The words were unexpected, as were the implications behind them. "As if the Master could feel distress," he said, denying the pain he'd learned to hide so well. Not even another shark could catch the scent of his pain.

"And as if someone else might want to end it," she said, matching his sarcasm, but there was something gentle about it.

What did that mean? As if someone else might want to end it? It was as if she was saying that while no one could love the Master-Shark's outward self, she had seen inside him. She knew he was haunted by some old distress. But since he denied it, she wouldn't say anything. Was that what it meant to be a warm-blood—that you acknowledged distress in each other and comforted each other in it? Did you let the distress last, but somehow, through that magic of warm-bloods, make it less than it was simply through that odd compassion he could never quite understand? Whereas he would simply end the distress when he found it. No wonder H'roonhiit had hate him at the end. He hadn't fixed her distress, merely ended it.

As if someone else might want to end it . . . Nita almost made it sound as though she thought it would be a kindness.

"I mean," she said into the long silence, "it's dumb to suffer. But if you have to do it, you might as well intend it to do someone some good."

She was going to suffer. She intended to do everyone good. He had suffered long and quietly and never helped anyone. Not even those few he had loved. "It's well said," he managed to tell her finally. "And we will cause it to be well made, the Sacrifice. You, young and never loving; I, old and never loved. Such a Song the Sea will never have seen." Not even with H'roonhiit, he thought, and there was something close to regret before he denied all feeling again.

S'reee's voice interrupted them. "HNii't? It's almost your time—"

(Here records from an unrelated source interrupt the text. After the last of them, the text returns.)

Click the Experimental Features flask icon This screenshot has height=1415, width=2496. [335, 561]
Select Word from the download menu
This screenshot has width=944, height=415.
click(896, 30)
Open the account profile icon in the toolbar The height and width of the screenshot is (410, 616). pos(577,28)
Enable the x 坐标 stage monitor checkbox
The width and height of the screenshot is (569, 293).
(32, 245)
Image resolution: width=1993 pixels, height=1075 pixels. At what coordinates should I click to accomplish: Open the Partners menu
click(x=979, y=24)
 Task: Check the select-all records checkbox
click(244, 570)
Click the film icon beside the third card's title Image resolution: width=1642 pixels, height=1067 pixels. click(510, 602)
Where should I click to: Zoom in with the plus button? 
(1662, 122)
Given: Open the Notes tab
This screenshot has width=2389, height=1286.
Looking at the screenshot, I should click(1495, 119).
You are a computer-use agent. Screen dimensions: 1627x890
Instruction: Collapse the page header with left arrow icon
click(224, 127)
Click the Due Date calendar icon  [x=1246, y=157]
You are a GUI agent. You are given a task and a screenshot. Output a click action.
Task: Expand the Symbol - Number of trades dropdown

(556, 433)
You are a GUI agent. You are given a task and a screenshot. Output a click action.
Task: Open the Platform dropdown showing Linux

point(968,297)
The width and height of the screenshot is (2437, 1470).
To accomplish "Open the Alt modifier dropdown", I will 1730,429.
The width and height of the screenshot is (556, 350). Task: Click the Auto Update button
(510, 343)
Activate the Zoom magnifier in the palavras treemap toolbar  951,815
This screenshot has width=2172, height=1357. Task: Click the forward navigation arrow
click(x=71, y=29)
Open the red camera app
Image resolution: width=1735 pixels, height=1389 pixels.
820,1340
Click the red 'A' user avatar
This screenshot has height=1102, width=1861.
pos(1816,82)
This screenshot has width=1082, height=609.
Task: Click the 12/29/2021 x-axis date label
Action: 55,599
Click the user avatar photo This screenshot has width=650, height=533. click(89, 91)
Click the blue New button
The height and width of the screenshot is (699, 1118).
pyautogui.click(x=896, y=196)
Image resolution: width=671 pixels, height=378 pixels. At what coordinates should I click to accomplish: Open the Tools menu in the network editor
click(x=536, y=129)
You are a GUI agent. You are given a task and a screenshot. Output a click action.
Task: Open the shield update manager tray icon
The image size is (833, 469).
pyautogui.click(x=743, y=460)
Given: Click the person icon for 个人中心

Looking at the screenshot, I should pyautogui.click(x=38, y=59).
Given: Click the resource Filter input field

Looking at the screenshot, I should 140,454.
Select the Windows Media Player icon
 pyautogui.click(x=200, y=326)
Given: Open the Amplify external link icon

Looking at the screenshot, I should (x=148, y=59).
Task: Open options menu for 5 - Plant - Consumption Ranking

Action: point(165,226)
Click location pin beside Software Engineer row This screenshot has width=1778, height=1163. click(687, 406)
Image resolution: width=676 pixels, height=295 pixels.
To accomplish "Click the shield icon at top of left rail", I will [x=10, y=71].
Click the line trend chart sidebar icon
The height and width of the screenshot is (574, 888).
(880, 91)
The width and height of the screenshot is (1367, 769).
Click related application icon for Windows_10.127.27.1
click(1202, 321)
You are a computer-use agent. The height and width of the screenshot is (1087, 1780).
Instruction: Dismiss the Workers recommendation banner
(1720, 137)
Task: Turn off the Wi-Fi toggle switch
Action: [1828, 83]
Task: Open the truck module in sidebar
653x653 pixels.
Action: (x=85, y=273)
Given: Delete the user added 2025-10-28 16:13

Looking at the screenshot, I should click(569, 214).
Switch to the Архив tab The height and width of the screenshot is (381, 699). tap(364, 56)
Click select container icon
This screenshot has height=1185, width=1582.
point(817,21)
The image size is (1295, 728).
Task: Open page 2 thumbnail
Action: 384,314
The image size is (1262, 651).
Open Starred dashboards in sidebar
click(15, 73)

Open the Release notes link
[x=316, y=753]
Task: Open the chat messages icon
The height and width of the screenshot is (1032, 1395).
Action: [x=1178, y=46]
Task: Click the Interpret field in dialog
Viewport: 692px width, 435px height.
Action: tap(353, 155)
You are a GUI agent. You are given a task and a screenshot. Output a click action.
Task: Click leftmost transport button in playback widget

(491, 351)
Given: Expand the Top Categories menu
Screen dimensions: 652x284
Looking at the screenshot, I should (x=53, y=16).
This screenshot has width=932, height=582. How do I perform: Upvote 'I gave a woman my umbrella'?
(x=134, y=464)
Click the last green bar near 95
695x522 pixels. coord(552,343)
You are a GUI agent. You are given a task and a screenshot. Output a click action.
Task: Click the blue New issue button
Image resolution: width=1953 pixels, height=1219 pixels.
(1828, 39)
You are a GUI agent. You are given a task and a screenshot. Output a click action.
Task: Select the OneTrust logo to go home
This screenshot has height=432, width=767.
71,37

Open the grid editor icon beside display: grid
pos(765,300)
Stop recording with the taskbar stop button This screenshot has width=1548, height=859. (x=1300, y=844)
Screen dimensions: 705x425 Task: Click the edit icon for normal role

Nita turned to him. "I have to go. Ed—"

"Silent Lord?" She wasn't really the Sprat to him any longer.

"I'm sorry!"

Sorry? For what? one part of his mind wondered. She was the one who was going to die. The other part of his mind knew exactly what she was saying, and in that moment he respected her more than he had H'roonhiit. No, not respected . . . Something else, something stronger, something he never dared to assign to himself.

She was sorry?

"This once, I think, so am I," he said softly. "Go on, Sprat. I will not miss my cue."

She met his eyes for a long moment, then hurried off.